Try it: What is needed is an exact repetition of the lines from the first one in the data through the line with "Read + (1477, 830)", with no pictures.

Data supplied:
################

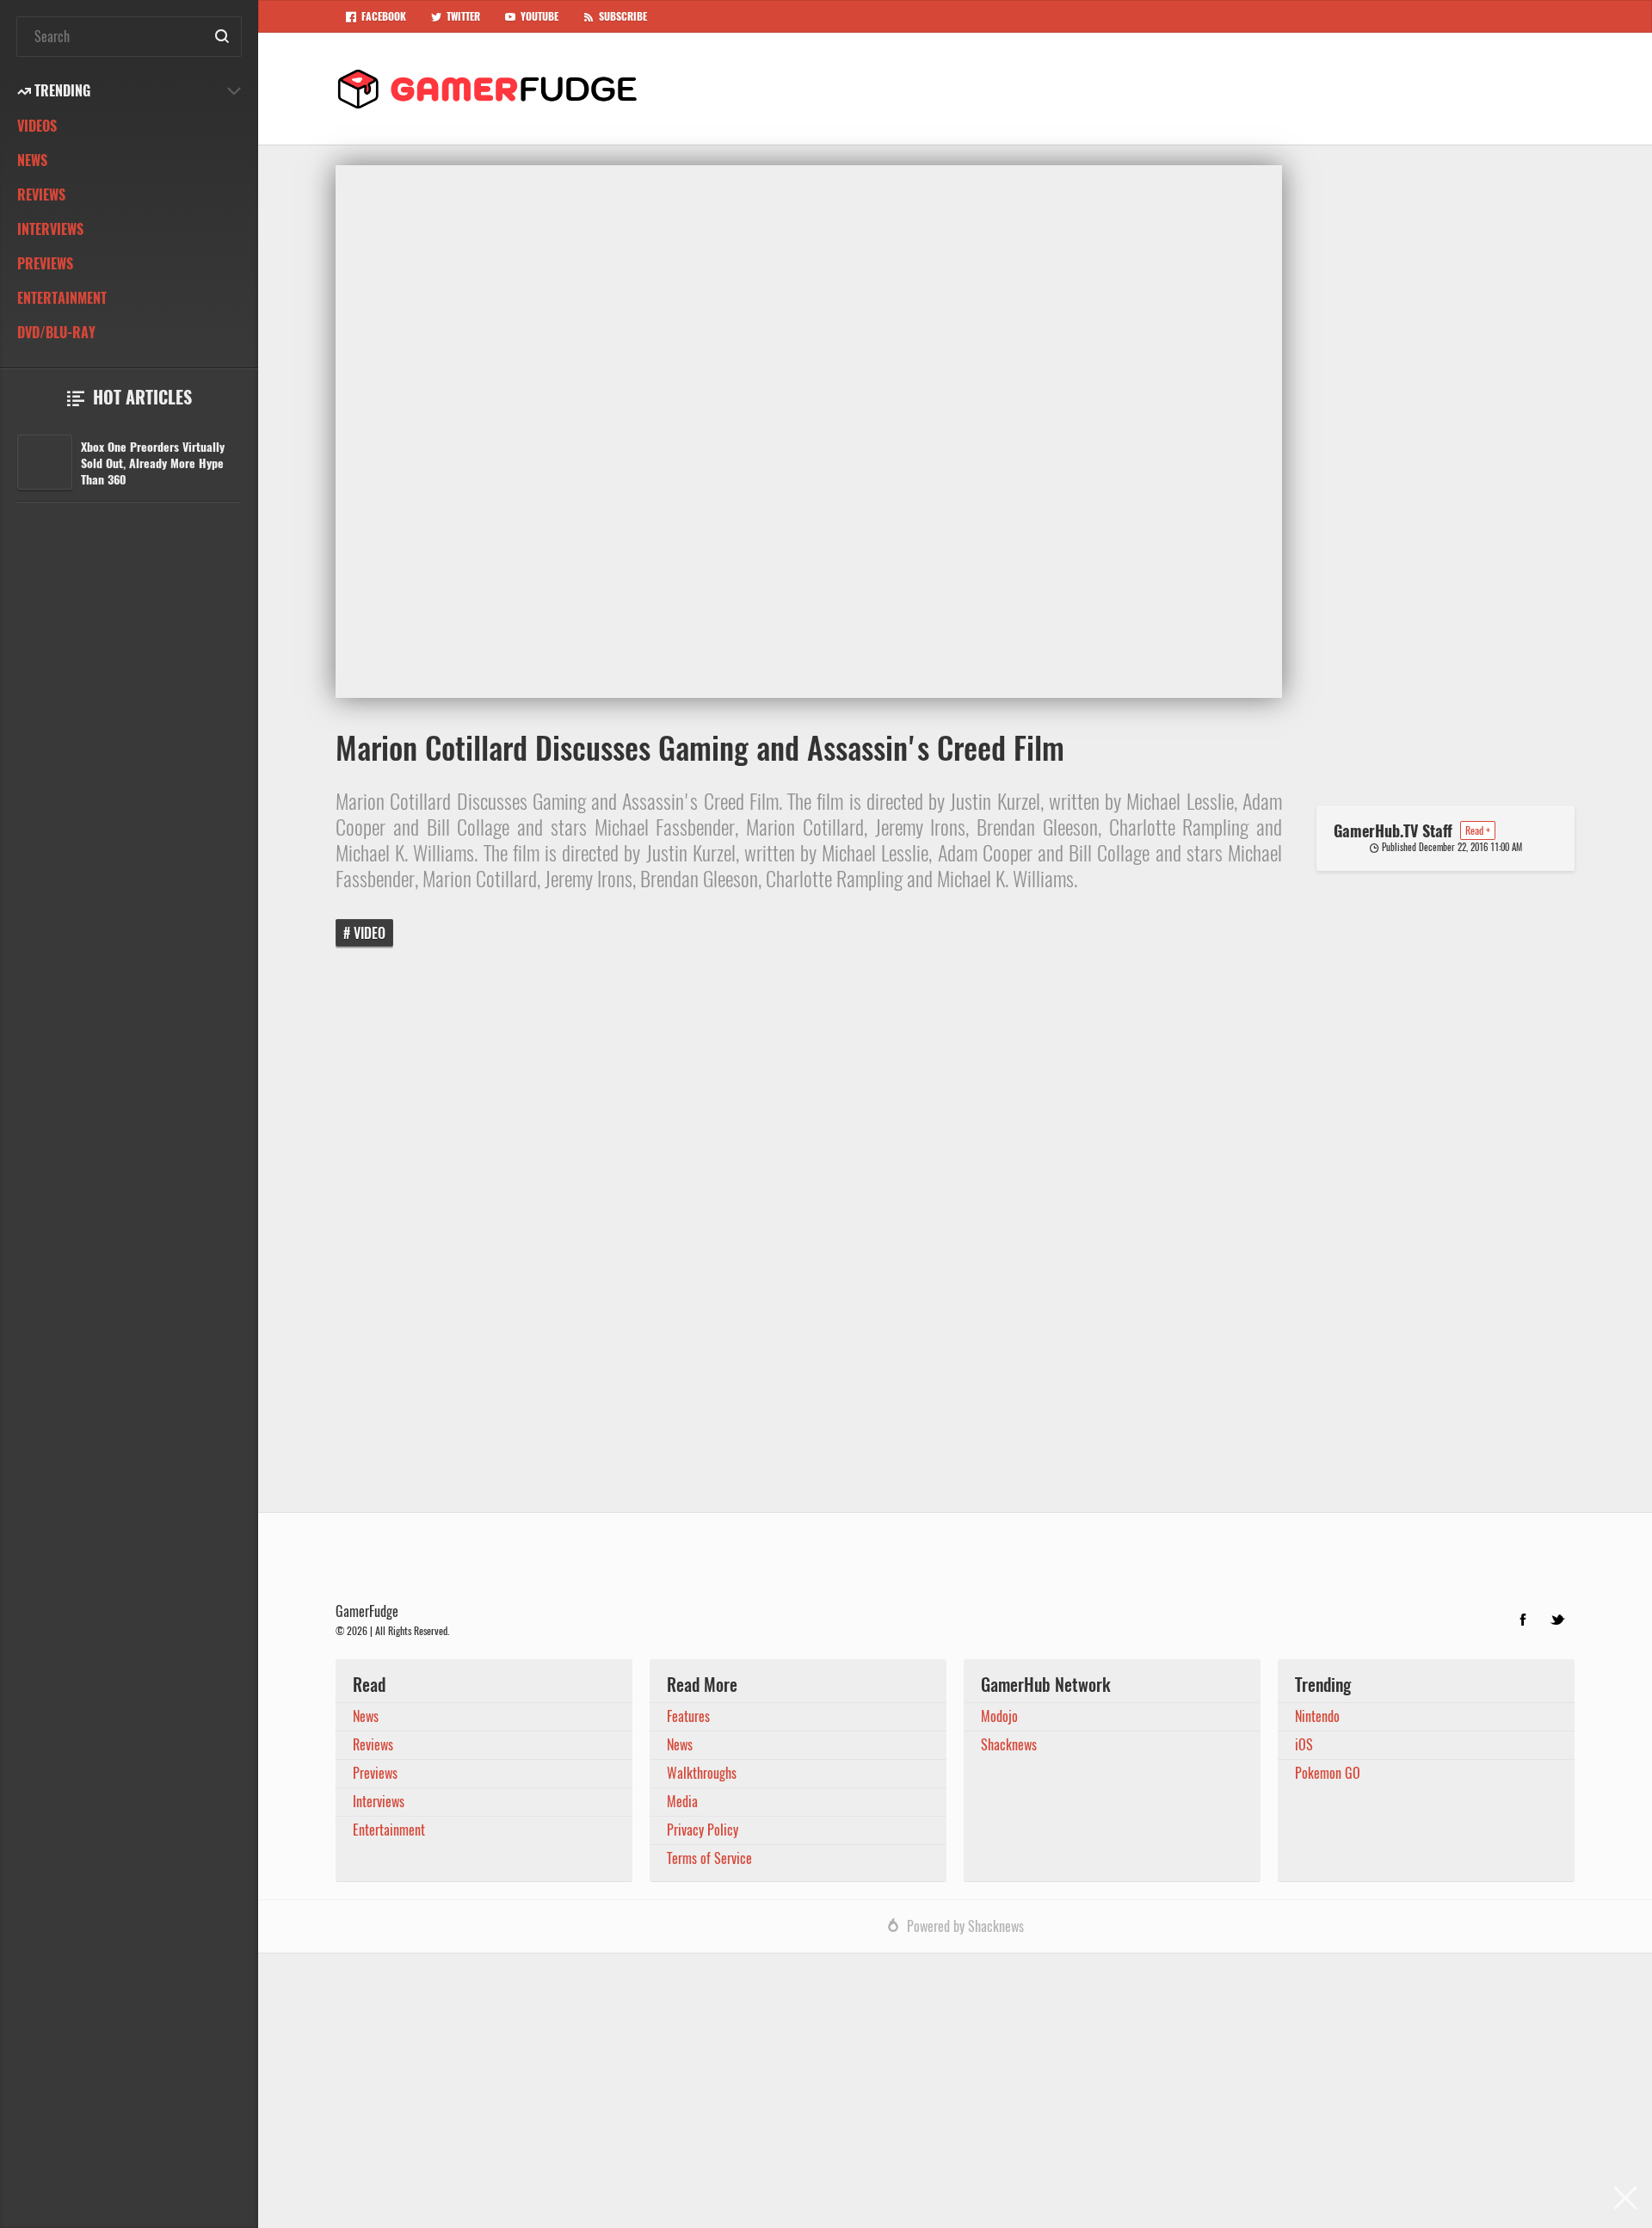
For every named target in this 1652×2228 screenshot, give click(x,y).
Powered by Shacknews (965, 1926)
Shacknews (1009, 1745)
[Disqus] (955, 1242)
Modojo (999, 1716)
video (369, 933)
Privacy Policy (702, 1830)
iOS (1304, 1745)
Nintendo (1317, 1716)
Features (688, 1716)
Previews (45, 264)
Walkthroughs (702, 1773)
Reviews (41, 195)
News (32, 160)
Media (682, 1802)
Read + (1477, 830)
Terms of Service (709, 1858)
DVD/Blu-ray (56, 333)
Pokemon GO (1327, 1773)
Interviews (50, 229)
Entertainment (62, 298)
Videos (37, 126)
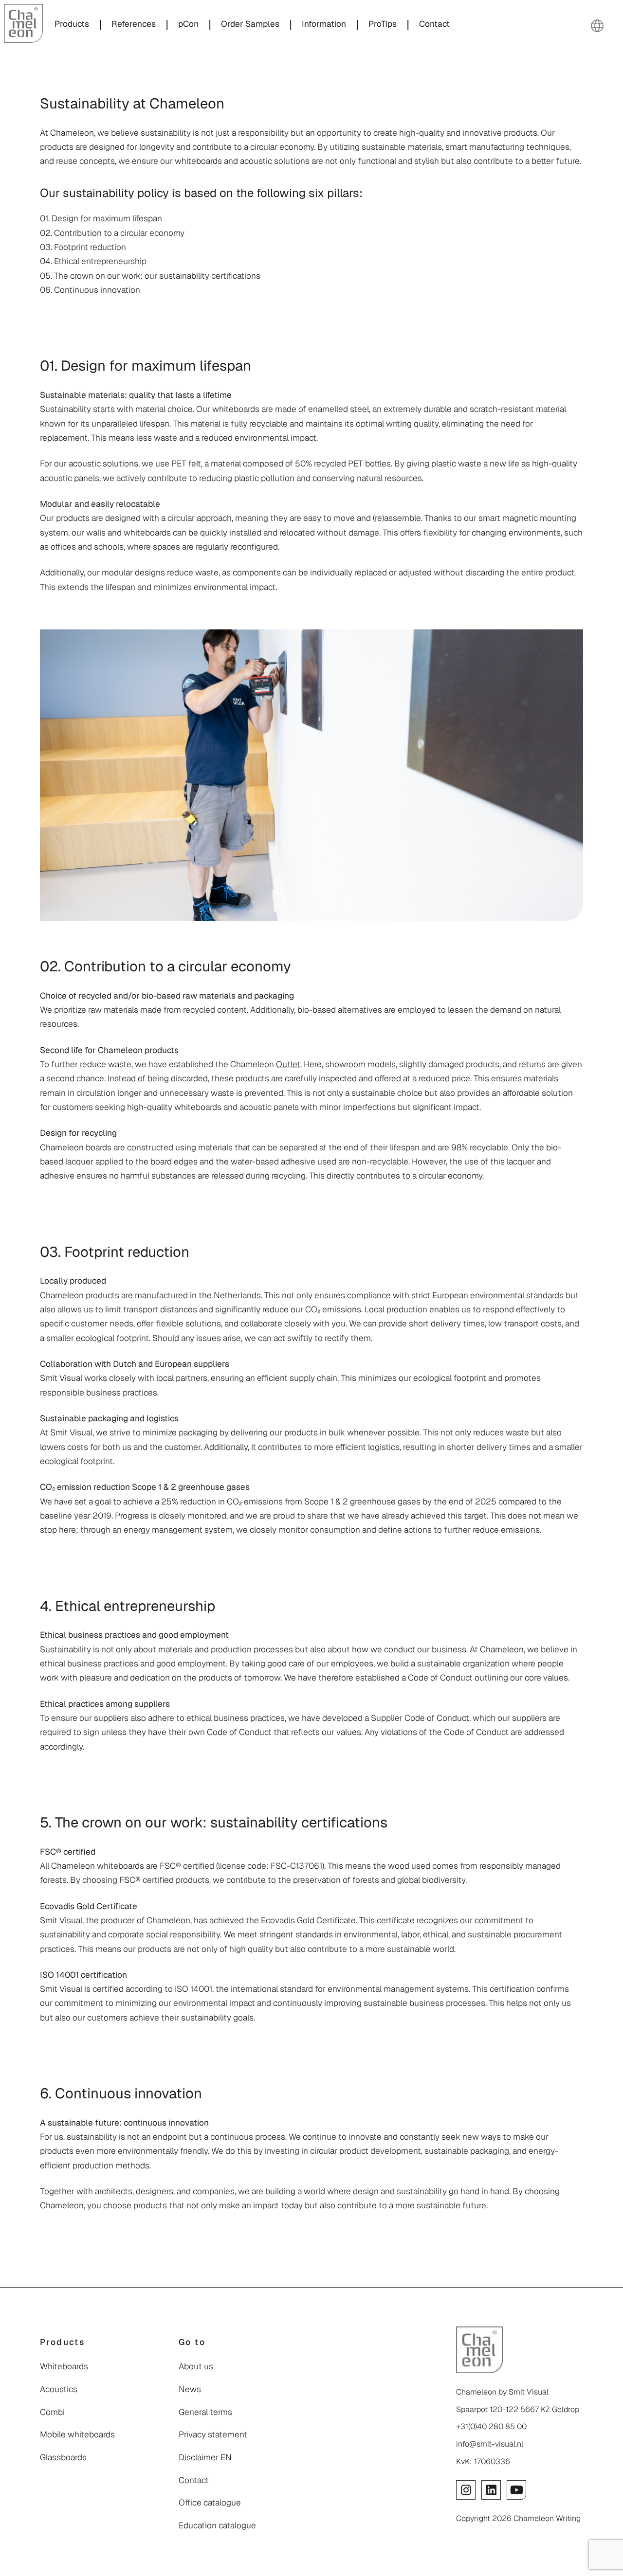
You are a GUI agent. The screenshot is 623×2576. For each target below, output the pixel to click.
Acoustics (58, 2389)
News (190, 2389)
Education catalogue (217, 2525)
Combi (52, 2412)
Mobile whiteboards (77, 2434)
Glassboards (63, 2457)
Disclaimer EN (205, 2457)
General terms (205, 2412)
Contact (194, 2480)
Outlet (288, 1064)
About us (196, 2366)
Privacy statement (213, 2434)
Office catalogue (210, 2502)
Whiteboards (64, 2366)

################

Written solution:
For every named target in this 1652×2228 screenshot, give click(x,y).
Powered by Shacknews (965, 1926)
Shacknews (1009, 1745)
[Disqus] (955, 1242)
Modojo (999, 1716)
video (369, 933)
Privacy Policy (702, 1830)
iOS (1304, 1745)
Nintendo (1317, 1716)
Features (688, 1716)
Previews (45, 264)
Walkthroughs (702, 1773)
Reviews (41, 195)
News (32, 160)
Media (682, 1802)
Read + (1477, 830)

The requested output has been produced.